**EXERCISE PROMPT:** Without pictures, repeat the lines of the entries from the one containing "Task: Open the Help toolbar icon" through the last, both ends included, and nothing else.

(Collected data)

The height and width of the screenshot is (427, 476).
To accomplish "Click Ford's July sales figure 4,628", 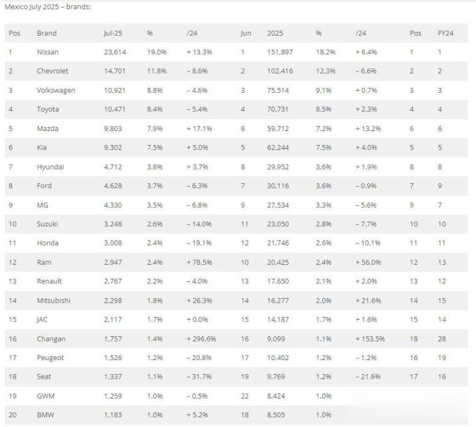I will click(x=113, y=186).
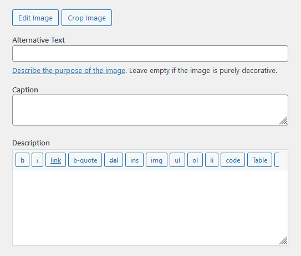This screenshot has height=256, width=301.
Task: Add ordered list with the ol button
Action: click(x=195, y=160)
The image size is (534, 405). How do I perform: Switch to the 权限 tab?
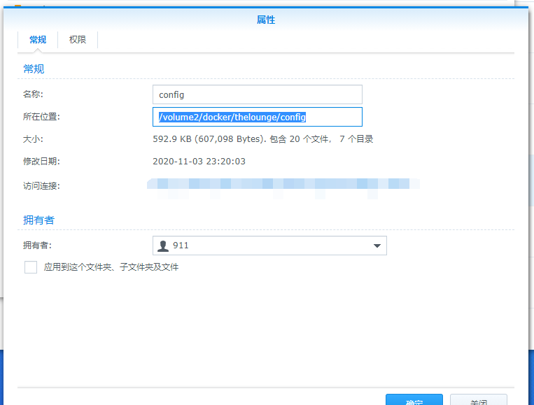78,40
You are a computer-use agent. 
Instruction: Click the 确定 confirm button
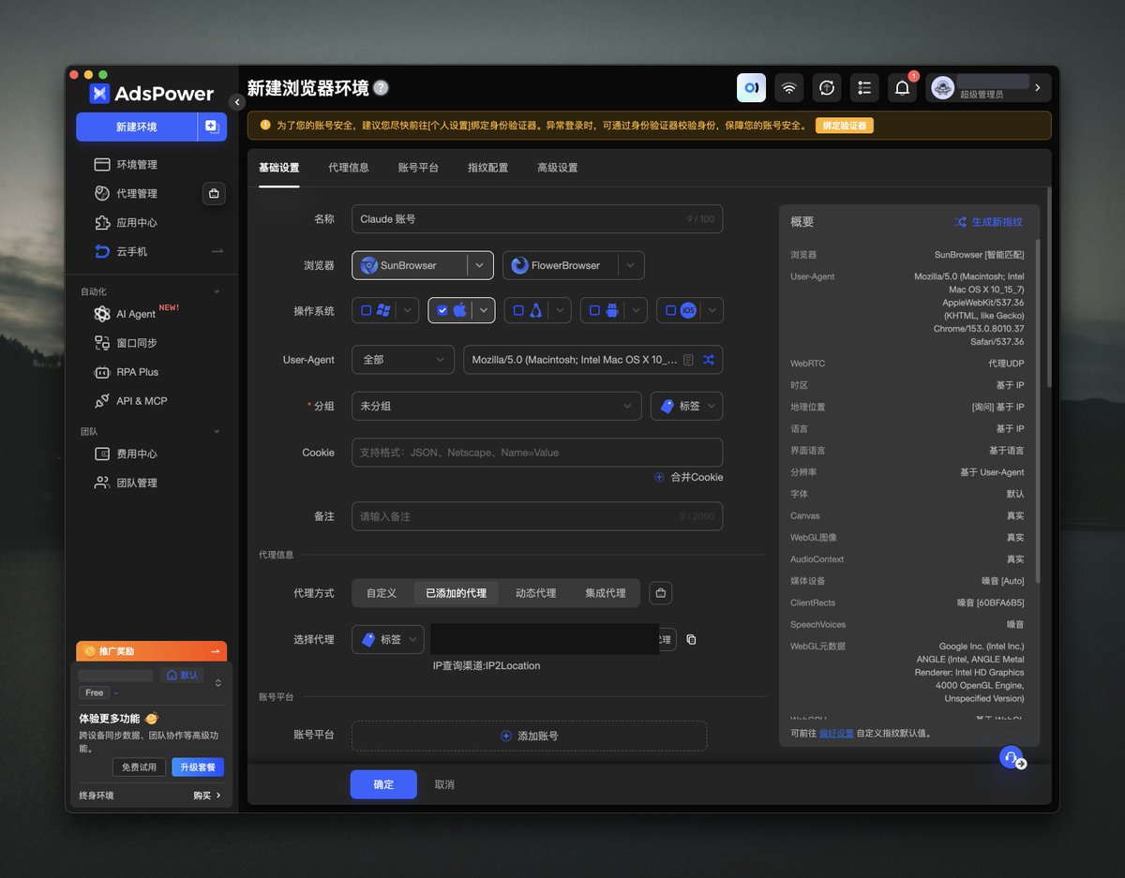click(x=383, y=784)
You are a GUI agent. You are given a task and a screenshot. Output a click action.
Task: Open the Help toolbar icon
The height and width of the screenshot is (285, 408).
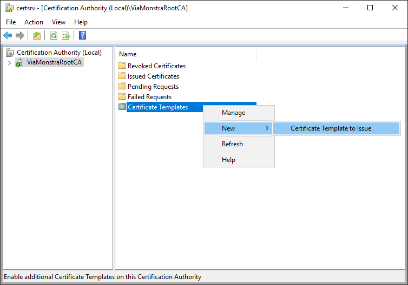click(x=82, y=36)
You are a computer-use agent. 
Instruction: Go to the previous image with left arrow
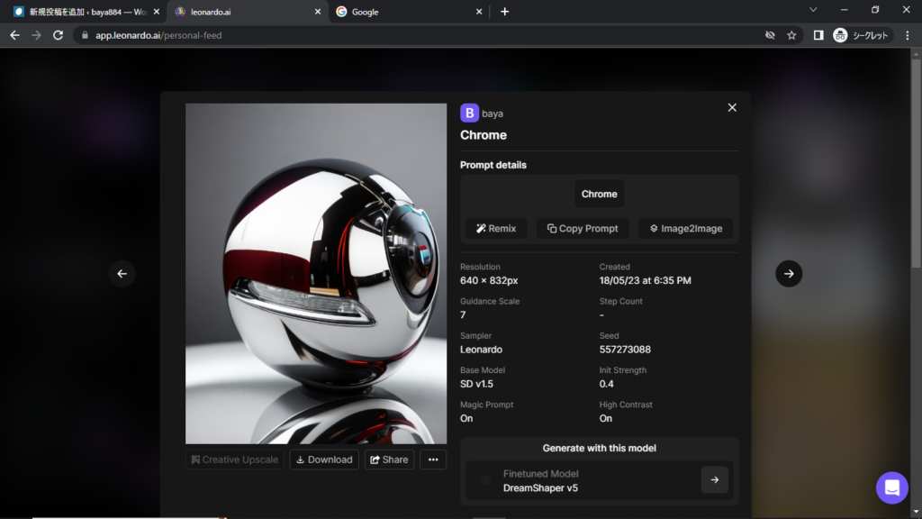(122, 274)
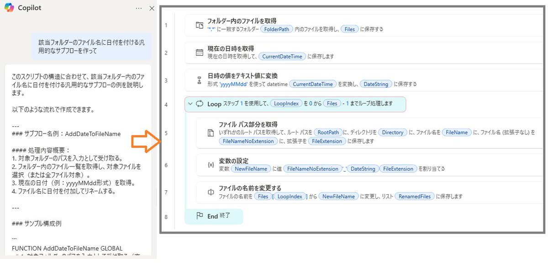The width and height of the screenshot is (548, 272).
Task: Click the DateString variable in step 3
Action: tap(376, 84)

**OUTPUT BELOW:**
Task: Open the Help toolbar icon
The height and width of the screenshot is (285, 408).
click(x=82, y=36)
You are a computer-use agent. 
Instruction: Go to the previous image with left arrow
(122, 274)
The width and height of the screenshot is (548, 272).
Task: Click the DateString variable in step 3
Action: tap(376, 84)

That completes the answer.